(Records for the exercise):
**********

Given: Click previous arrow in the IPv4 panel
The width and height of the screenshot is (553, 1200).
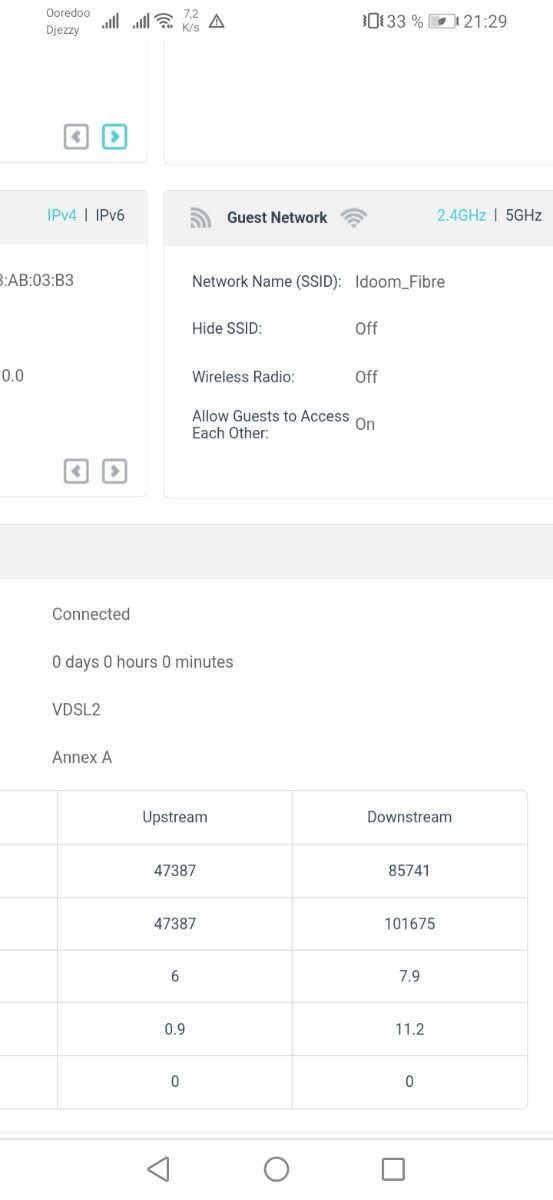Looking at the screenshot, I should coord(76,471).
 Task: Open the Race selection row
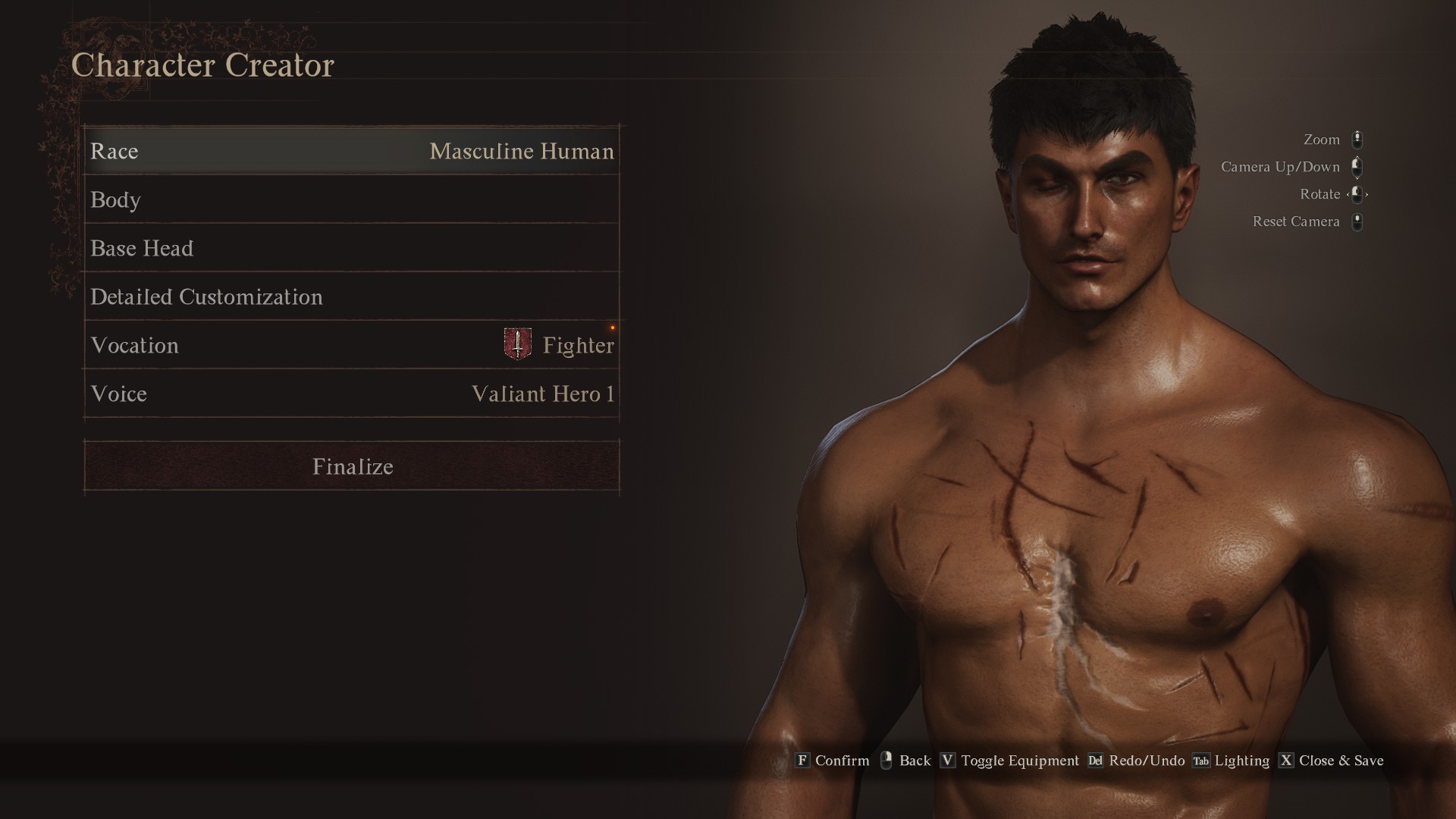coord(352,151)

**********

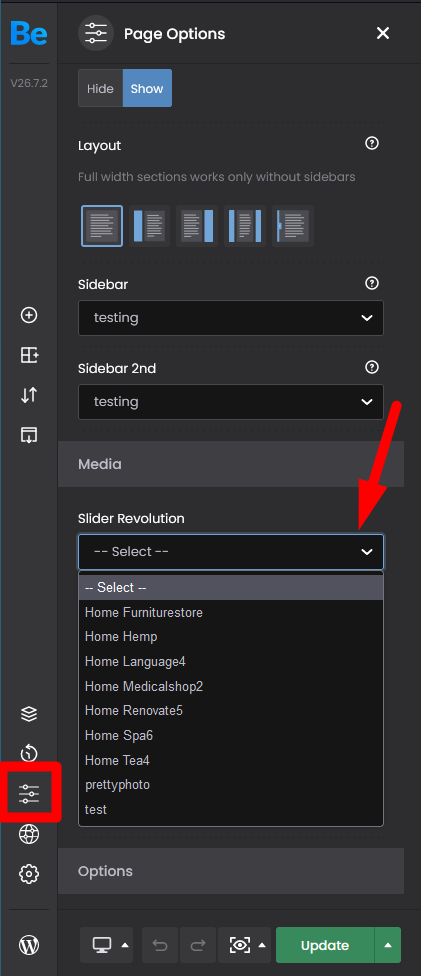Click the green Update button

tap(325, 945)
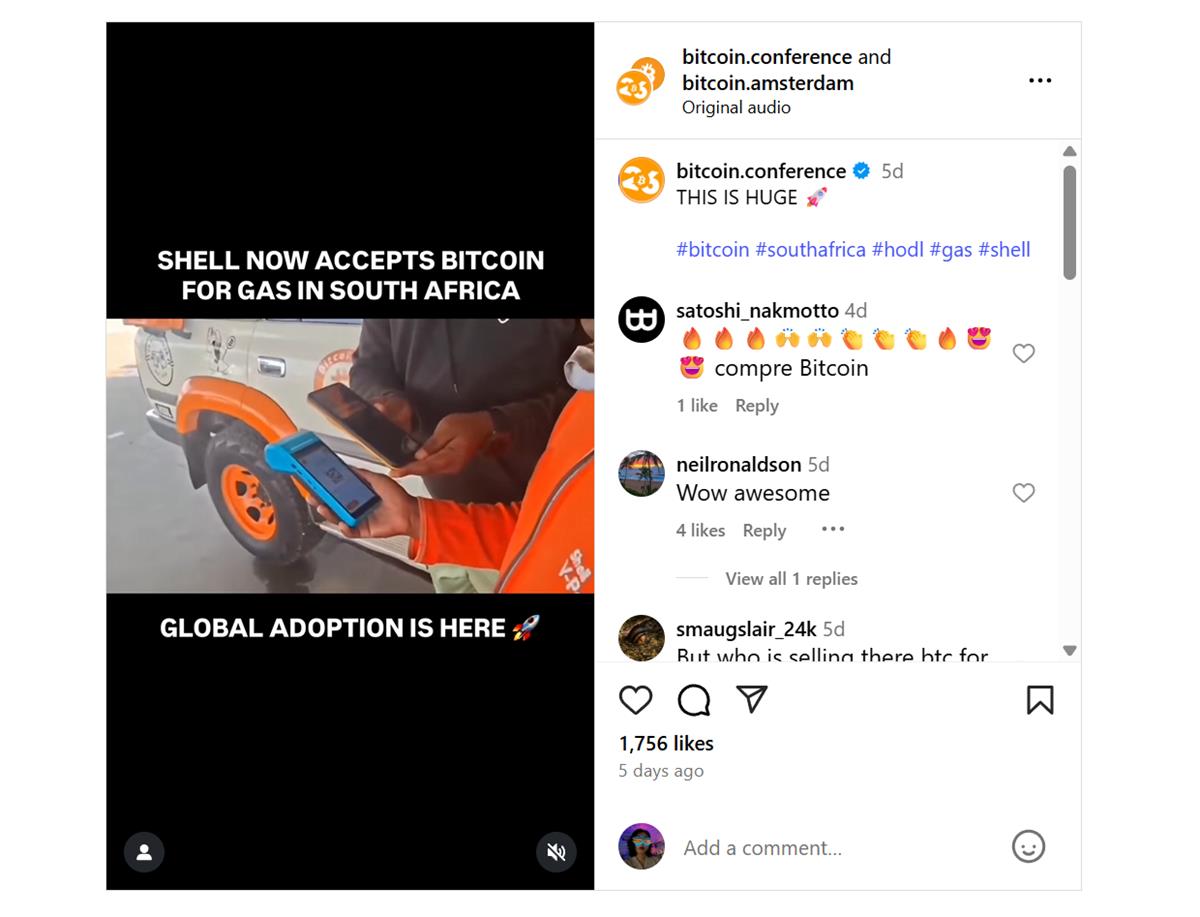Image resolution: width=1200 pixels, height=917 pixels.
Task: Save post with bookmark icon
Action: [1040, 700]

**********

(What you should do): Retype the items starting at the line containing "Given: Click previous arrow in the IPv4 panel" and ending at the line containing "coord(352,151)", keeping every character identical and leaving out the pictures.

(Full solution):
Given: Click previous arrow in the IPv4 panel
The width and height of the screenshot is (553, 1200).
Looking at the screenshot, I should coord(76,471).
 Task: Open the Race selection row
coord(352,151)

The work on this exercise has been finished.